Georg Niedermeier ist ein Teamplayer, einer, der sich mit dem VfB Stuttgart identifiziert und für einen Verteidiger vergleichsweise oft ins Tor trifft. Aber reicht das? Muss ein Verteidiger nicht eben vor allem das können? Nämlich verteidigen?

Seit 2009 trägt der ehemalige Bayern-Spieler das Trikot des VfB Stuttgart, seit der Saison 2010/11 stand Niedermeier in mindestens der Hälfte der Spiele einer Saison auf dem Platz – und hat maßgeblichen Anteil daran, dass der VfB in dieser Zeit mehrfach der 2. Liga nahe war und sich zu den schlechtesten Abwehrreihen in der Bundesliga entwickelt hat. In vier der fünf Spielzeiten hat der VfB mit Niedermeier 55 oder mehr Gegentore bekommen.

Ja, Georg Niedermeier mag für den Überlebenskampf um den Klassenverbleib der richtige Mann sein, nicht aber für das Ziel des Vereins sich weiterzuentwickeln. Im Umfeld des VfB ist immer wieder von höheren Ansprüchen die Rede. Diesen genügt der mittlerweile 30-Jährige nicht. Oder warum hat es nie ernsthafte Angebote anderer (ambitionierter) Vereine gegeben? Auch jetzt nicht, da der Vertrag ausläuft. Noch im November stand ein Wechsel zum TSV 1860 München im Raum. Einem abstiegsbedrohten Zweitligisten also.

In all den Jahren mit Niedermeier musste sich die Mannschaft (vor allem von Seiten der Fans) zudem den Vorwurf gefallen lassen, sich nur in echten Notsituationen motivieren zu können. Niedermeier ist schon länger Teil des Mannschaftsrats, verwaltet die Mannschaftskasse und trägt immer mal wieder die Kapitänsbinde. Doch hat sich das Team in den vergangenen Jahren stetig zurückentwickelt. Jetzt, da der Vertrag (wie auch der von Martin Harnik und Daniel Schwaab) ausläuft, wäre der perfekte Zeitpunkt für einen reibungslosen Wechsel – hin zu neuen Köpfen.

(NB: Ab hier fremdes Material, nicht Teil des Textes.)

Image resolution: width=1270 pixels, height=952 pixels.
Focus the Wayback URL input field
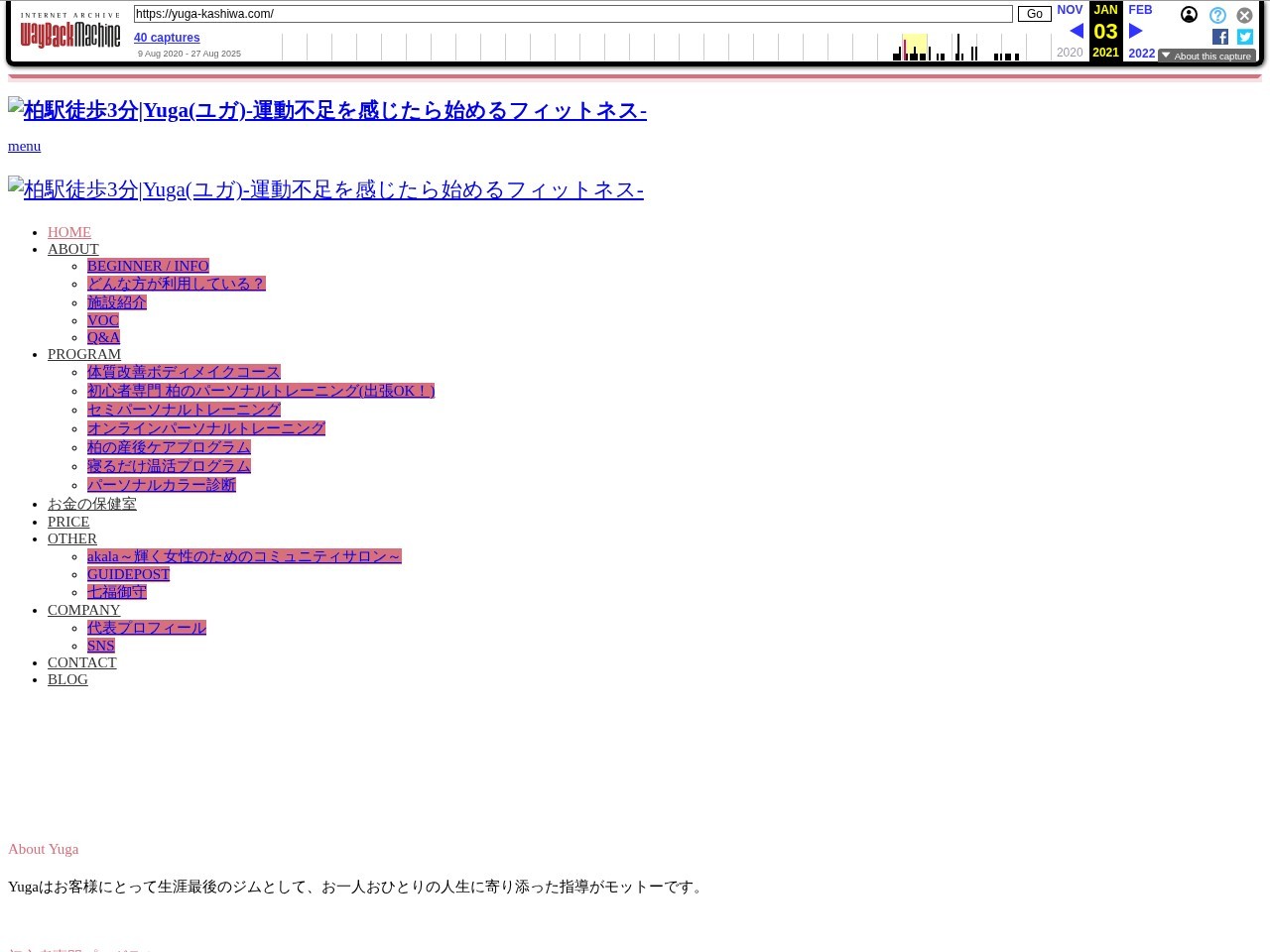tap(572, 14)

Niedermeier ist ein Auslaufmodell in der Fußball-Bundesliga. Das hatte selbst der gescheiterte Alexander Zorniger erkannt. Für die Post-Zorniger-Zeit mag „Schorsch“ der richtige Stabilisator sein – ist es doch einfach für ihn, jetzt positiv(er) aufzufallen.

Außerdem: Spätestens seit Anfang dieser Saison befindet sich Georg Niedermeier in seiner ganz persönlichen Notsituation. Die Zukunft ungewiss, das üppige Gehalt (1,5 Millionen) in Gefahr – da fällt die offen zur Schau gestellte Identifikation mit dem Verein besonders leicht. Und sich zu motivieren sowieso.